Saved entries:

------------------------------------

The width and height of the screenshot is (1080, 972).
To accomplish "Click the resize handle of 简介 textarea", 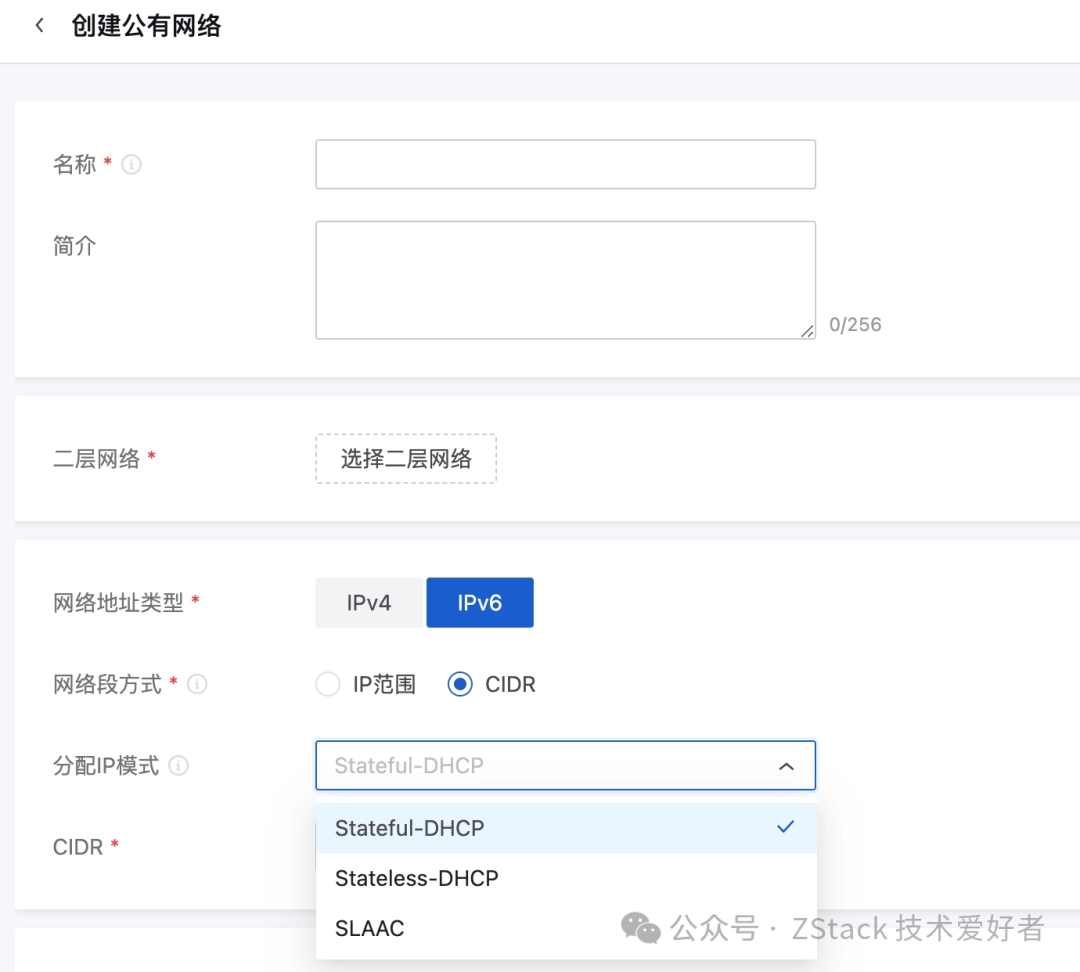I will pos(807,331).
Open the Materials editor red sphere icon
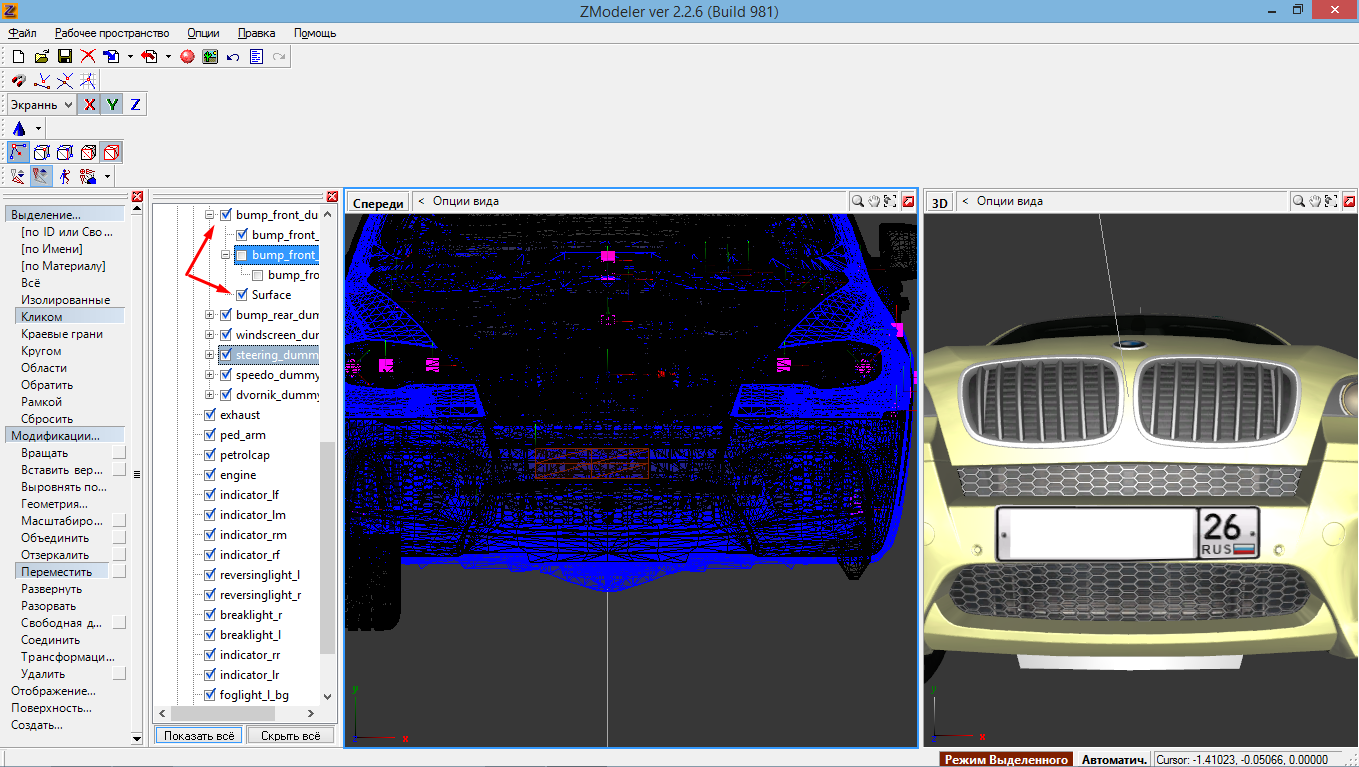1359x767 pixels. (x=187, y=57)
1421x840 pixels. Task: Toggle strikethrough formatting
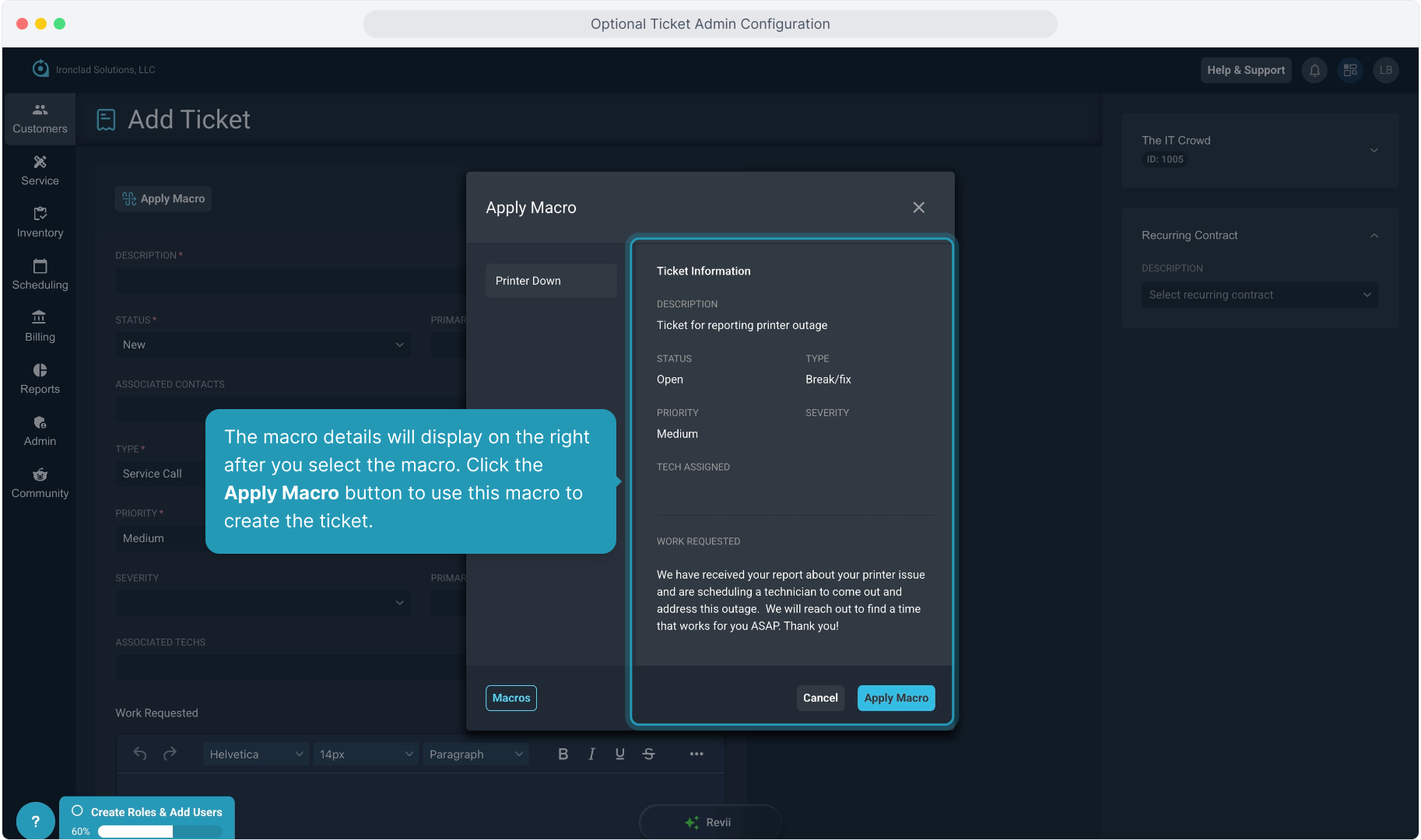(648, 754)
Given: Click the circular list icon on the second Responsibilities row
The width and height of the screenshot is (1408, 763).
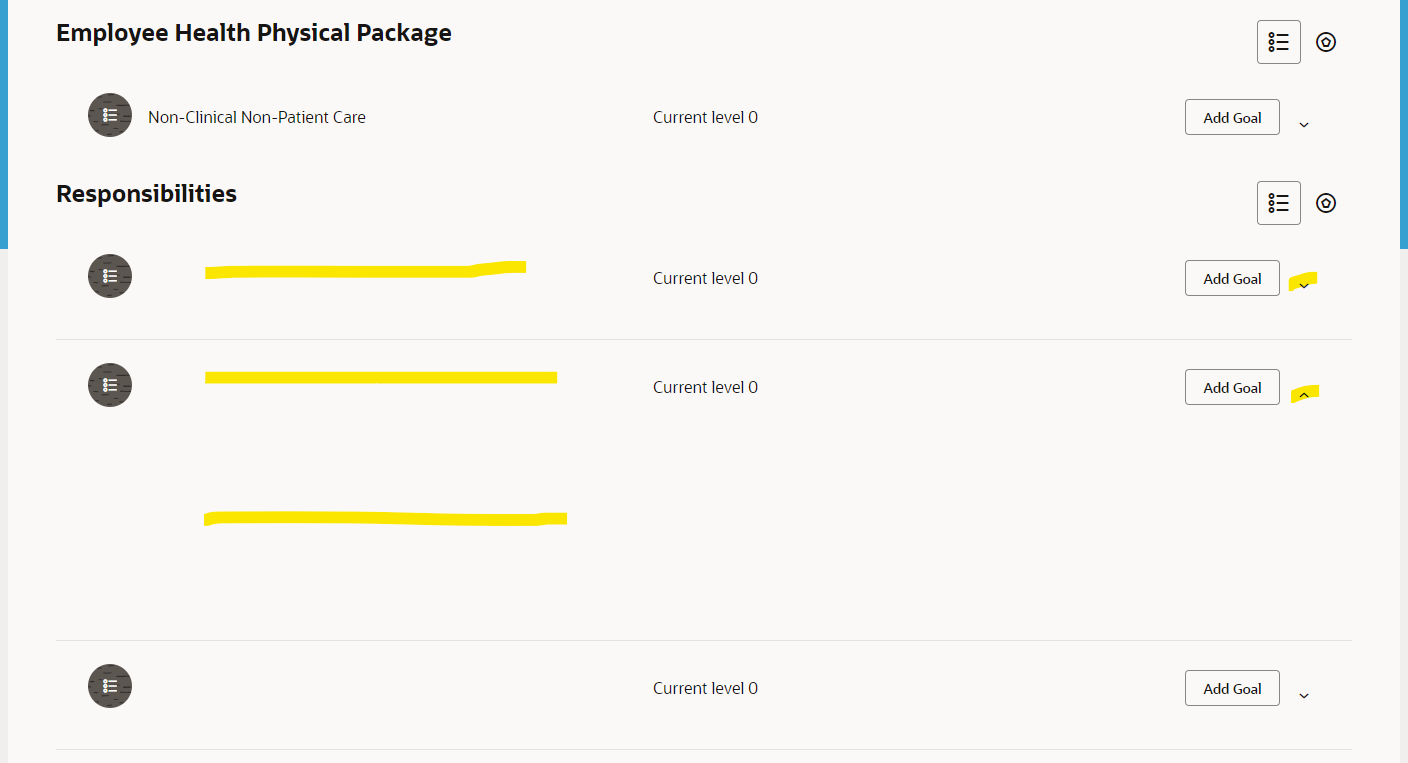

------------------------------------

### What to produce
Each line from the one holding "1421x840 pixels. Task: Toggle" through the final line of the data needs to be transcribed exactly. Include both ends, skip the pictures, and add nothing.

### Solution for this exercise
1421x840 pixels. Task: Toggle strikethrough formatting
(648, 754)
Given: Click the circular list icon on the second Responsibilities row
The width and height of the screenshot is (1408, 763).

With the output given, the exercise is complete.